Las revelaciones sobre el ‘caso Uber’ vuelven a extender esa duda razonable de que la presión del dinero tiene más importancia en las decisiones políticas que el bien común

Uber
Un cliente busca coches disponibles en la aplicación de Uber.
David Trueba

La definición del lobby en política proviene de la presión sobre los lores británicos, que se ejercía en el vestíbulo central del Palacio de Westminster. En Estados Unidos hacía referencia al lobby del hotel Willard, situado cerca del Congreso en Washington, y que servía para que los grupos de presión rindieran a los políticos a sus intereses particulares. La expresión hizo fortuna y no hay político que no se enfrente al lobby feroz. A raíz de las revelaciones publicadas sobre el acoso de Uber al sistema democrático, se ha vuelto a extender esa duda razonable por la cual algunos ciudadanos piensan que la presión del dinero tiene más importancia en las decisiones políticas que el bien común. Tonto sería resolverlo con un brindis por la pureza o una impugnación general del ejercicio político. Cuando Uber se lanzó a conquistar no tanto los cielos como los carriles taxi, supo ver una brecha de oportunidad. No había nadie que no hubiera tenido una experiencia problemática o sufrido una larga espera para tomar un taxi. Por lo tanto, la memoria colectiva permitía un ejercicio crítico. La habilidad fue combinarlo con la pura presión antirregulatoria.

Según los documentos filtrados, el acceso a representantes políticos fue continuo. Se perfilaron aquellos que eran partidarios de romper el servicio público del taxi. No faltan candidatos para ello, pues en la corriente neoliberal cualquier concesión a lo regulado se considera una derrota. Incluso un partido patriótico español llegó a proponer la privatización de las pensiones, como se practica la privatización de la sanidad y la educación sin que nadie arrugue una ceja. La presión a los jueces, la búsqueda de su descrédito, la anulación de las opiniones discordantes y la seducción de las instituciones reguladoras forma parte de esa extensión del poder que caracteriza a los nuevos monopolios tecnológicos.

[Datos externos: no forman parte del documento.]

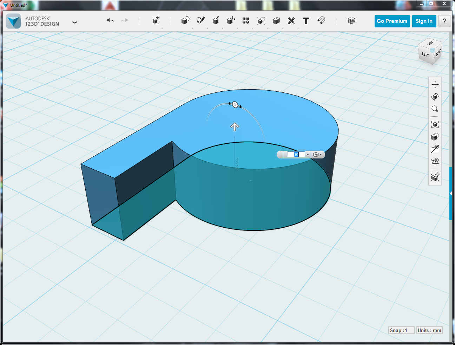
Task: Open the extrude distance value dropdown arrow
Action: pos(308,155)
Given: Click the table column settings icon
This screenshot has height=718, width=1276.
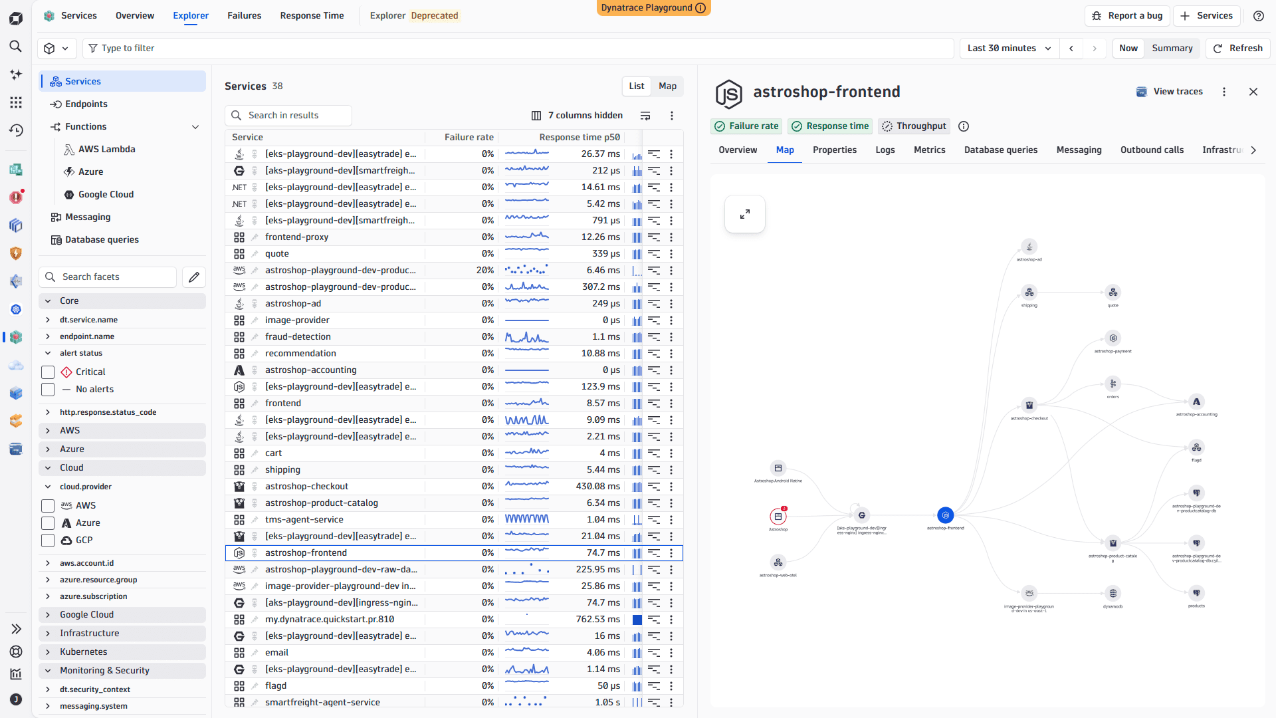Looking at the screenshot, I should point(645,116).
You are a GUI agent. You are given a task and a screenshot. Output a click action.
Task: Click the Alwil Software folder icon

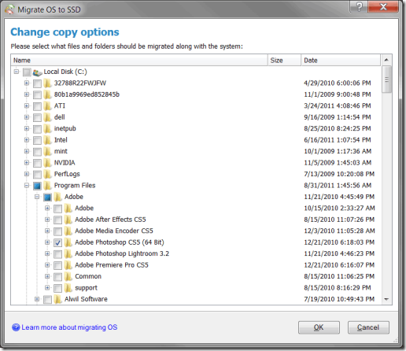pyautogui.click(x=57, y=299)
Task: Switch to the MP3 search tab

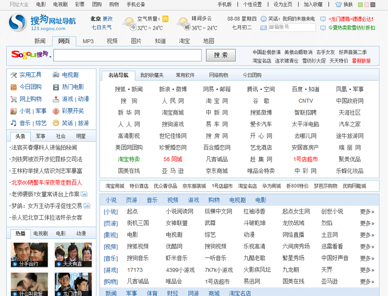Action: [88, 41]
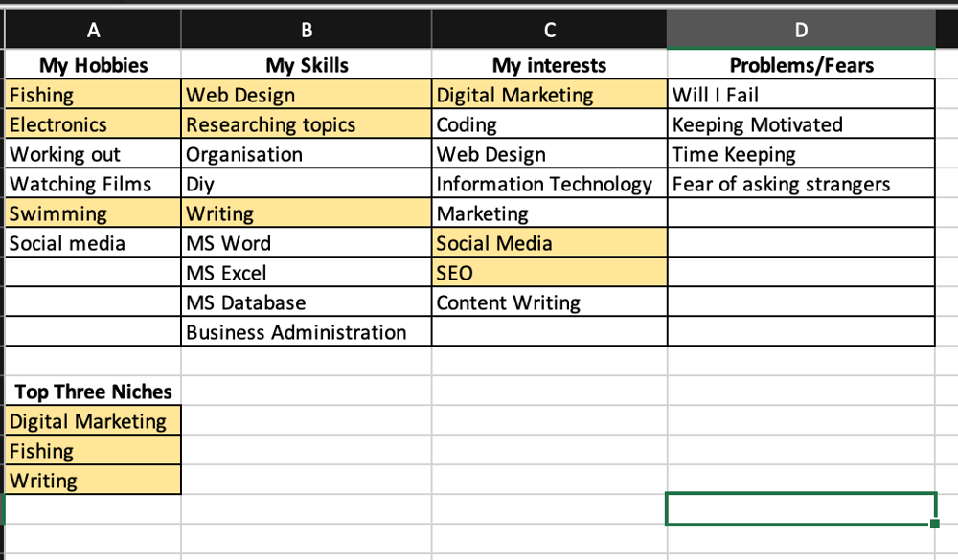958x560 pixels.
Task: Select the 'Web Design' cell under My Skills
Action: pyautogui.click(x=307, y=94)
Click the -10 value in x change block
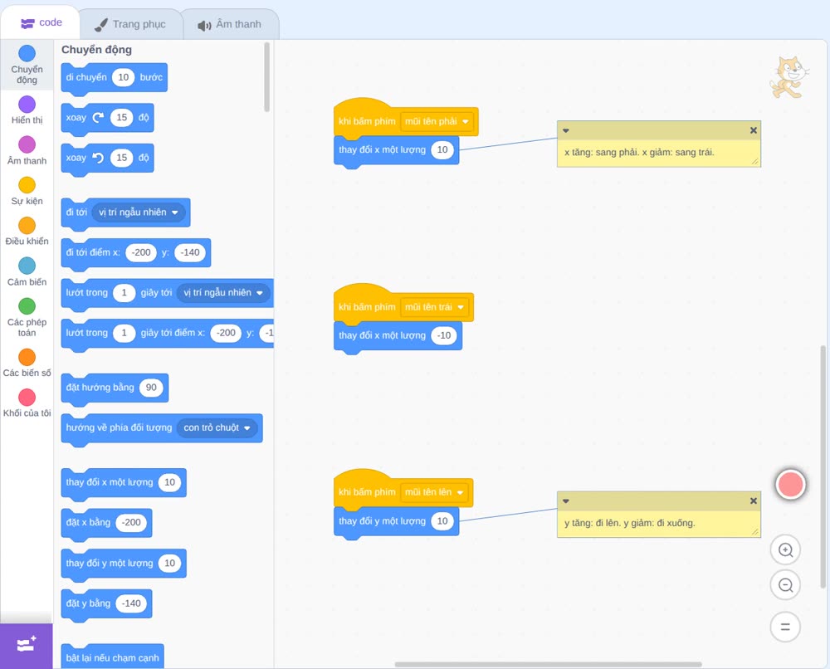The height and width of the screenshot is (669, 830). point(444,335)
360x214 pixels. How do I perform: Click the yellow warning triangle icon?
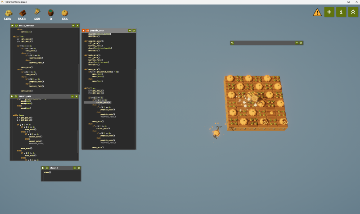[x=317, y=12]
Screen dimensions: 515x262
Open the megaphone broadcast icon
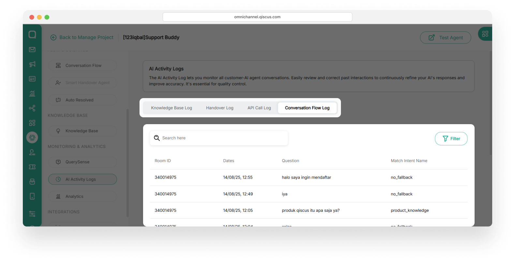pyautogui.click(x=32, y=64)
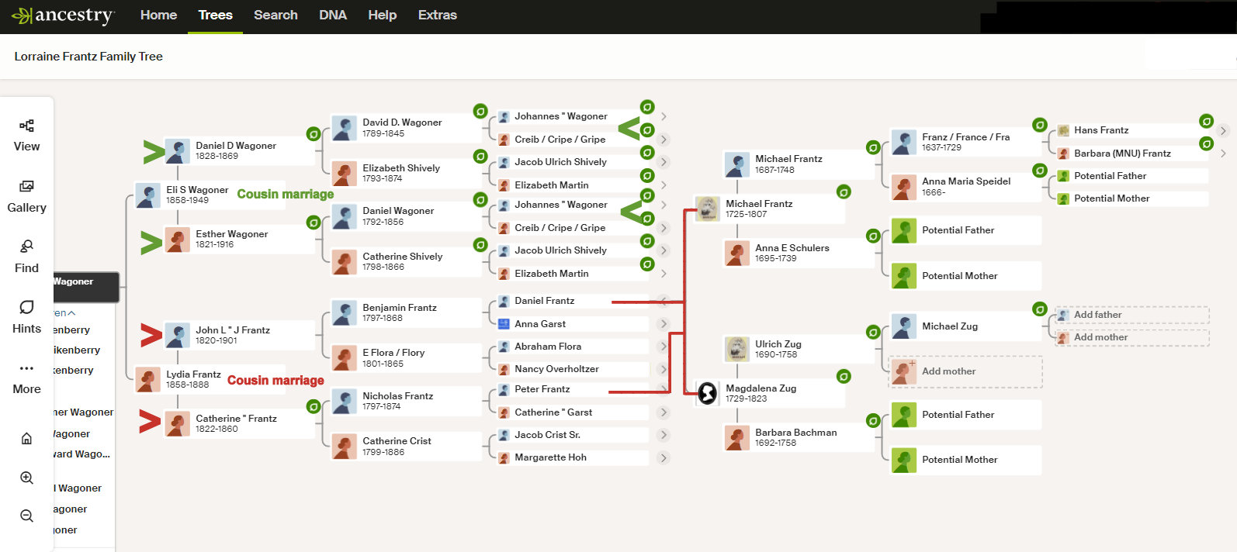1237x552 pixels.
Task: Expand ancestors of Hans Frantz
Action: pos(1223,131)
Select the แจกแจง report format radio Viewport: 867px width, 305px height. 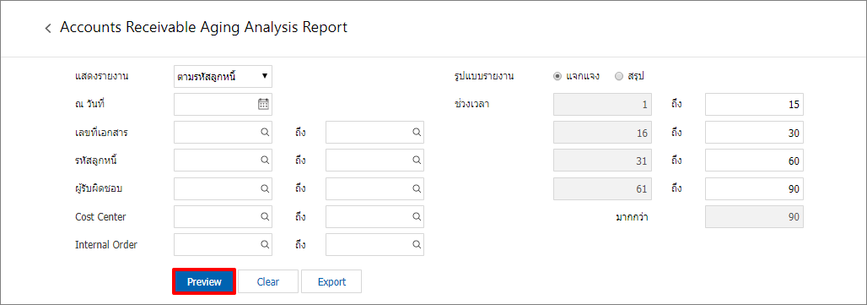click(557, 76)
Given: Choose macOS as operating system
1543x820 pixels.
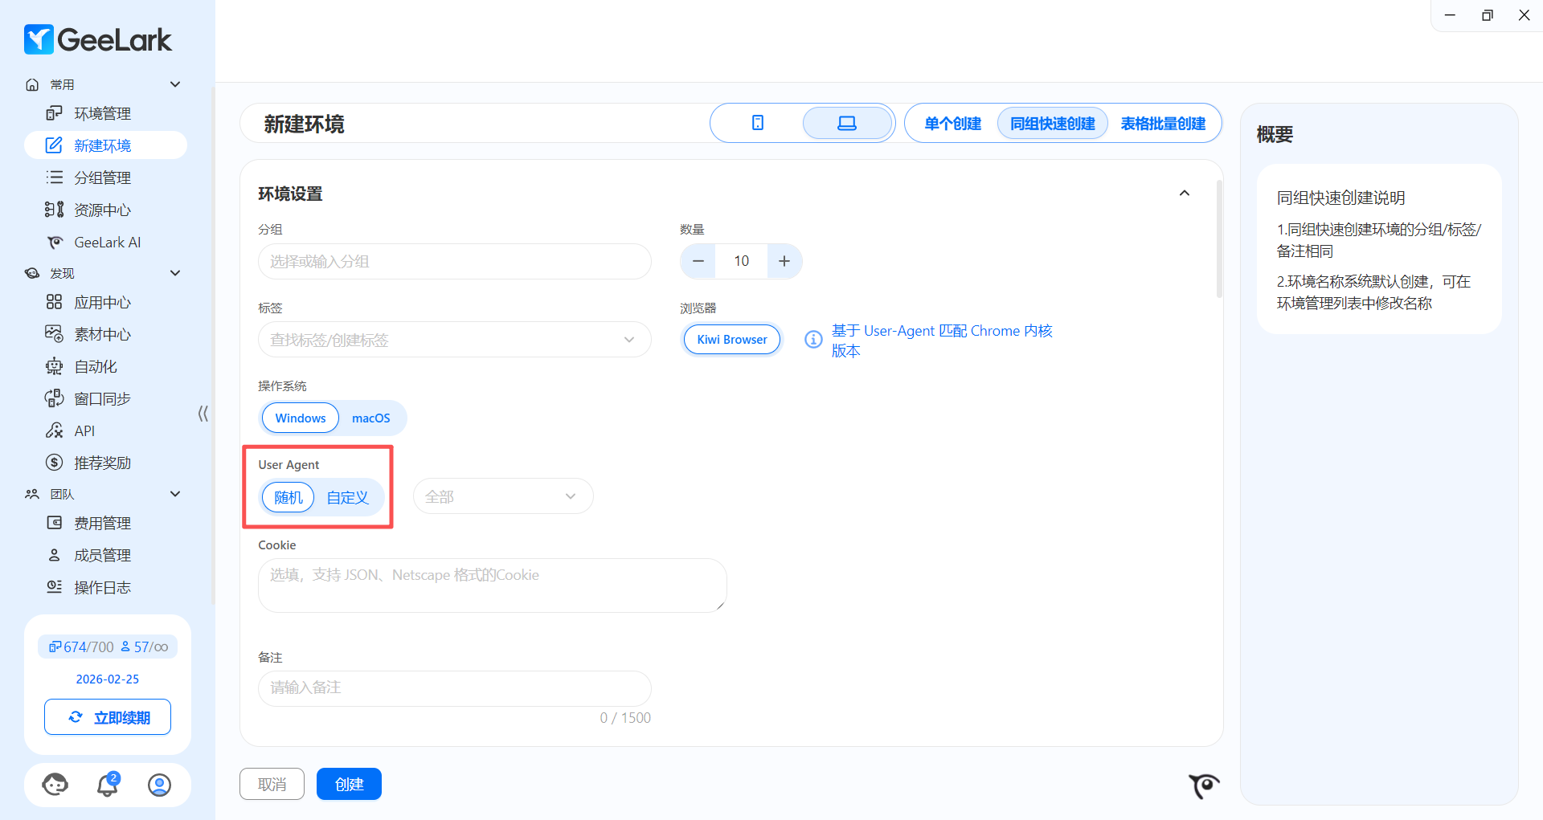Looking at the screenshot, I should click(x=370, y=418).

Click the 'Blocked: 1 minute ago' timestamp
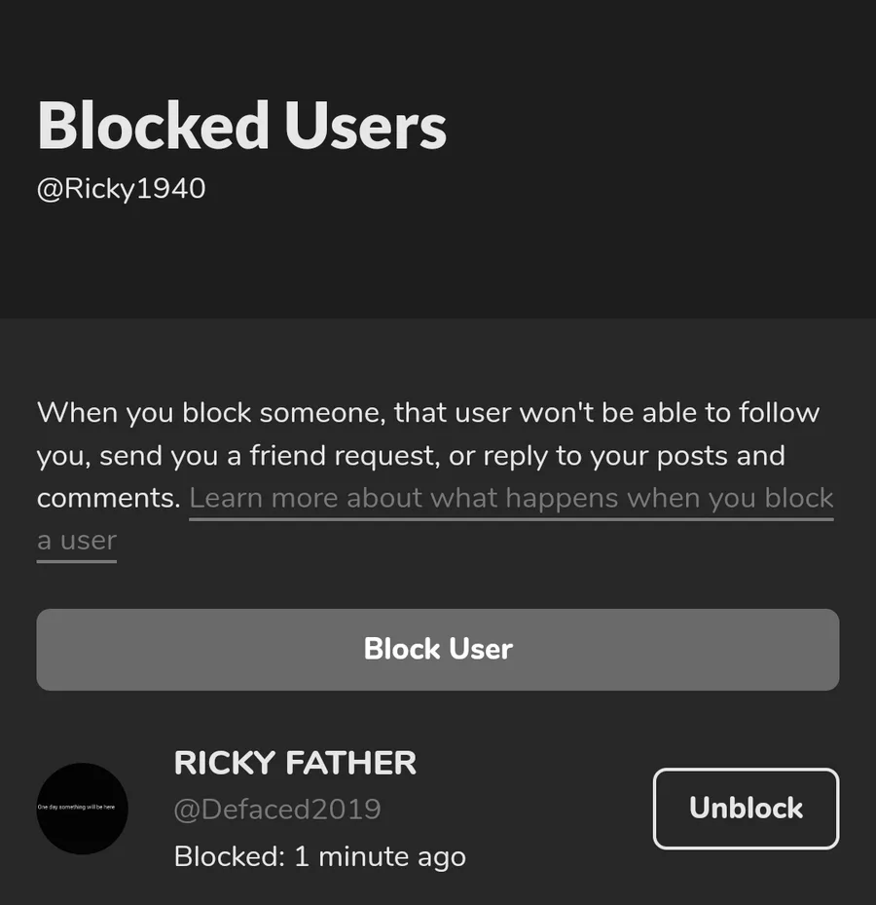pyautogui.click(x=319, y=856)
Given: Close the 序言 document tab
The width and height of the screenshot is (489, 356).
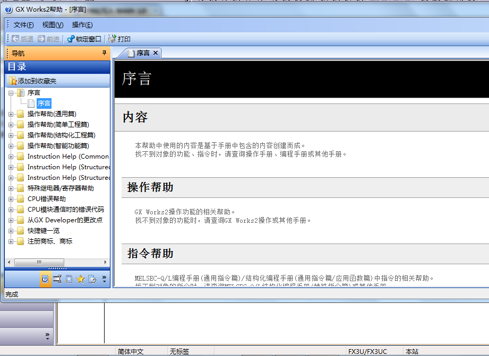Looking at the screenshot, I should pyautogui.click(x=156, y=53).
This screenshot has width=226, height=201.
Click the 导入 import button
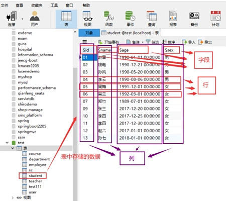pos(189,42)
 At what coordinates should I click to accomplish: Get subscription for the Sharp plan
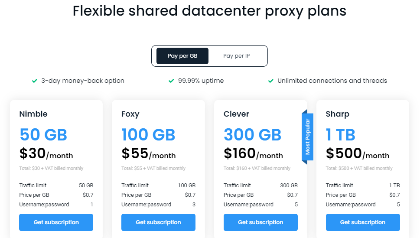pos(363,222)
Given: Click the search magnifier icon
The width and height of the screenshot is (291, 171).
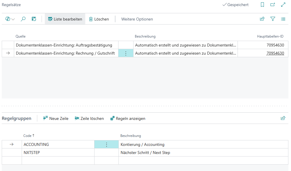Looking at the screenshot, I should pos(23,19).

Nadie debería confundirlos con oscuros cenáculos de ricachones con puro, son más bien jóvenes voraces con el móvil en la mano, zapatillas de marca, sudadera cuca y zumos bio. Cambia el decorado y el vestuario, pero el argumento de la película siempre es el mismo.

Sería bueno echar un ojo a la hemeroteca en el tiempo en que el acoso al taxi alcanzó su cenit popular. Fueron pocos los que se resistieron a la ola de la falsa modernización. Tanto es así que realmente, si fuéramos sinceros, reconoceríamos que Uber lo que logró es corregir a la gente en su forma de pensar hasta adecuarla exactamente al modelo de monetización que ellos concebían. Mayoritariamente, los ciudadanos eligieron perjudicarse a sí mismos y con ello completaron ese estudio psicosocial que apunta a que el peor enemigo de los derechos suelen ser sus propios beneficiarios. El taxi resistió donde se rindieron otros colectivos devorados por las plataformas privadas y demostró de nuevo, durante la pandemia, que los servicios públicos cobran sentido bajo la regulación, el control de precios y la solidaridad colectiva. Estas semanas hemos sabido que la Comunidad de Madrid ha desplazado los 50.000 euros que destinaba para servicio de taxi a sanitarios y los ha convertido en millón y medio de euros pero esta vez gestionados por una contrata privada de vehículos con conductor. Todo parece lo mismo, pero no lo es. ¿Cuál es el truco? Lograr que la gente piense según intereses ajenos. En eso consiste ejercer de lobby.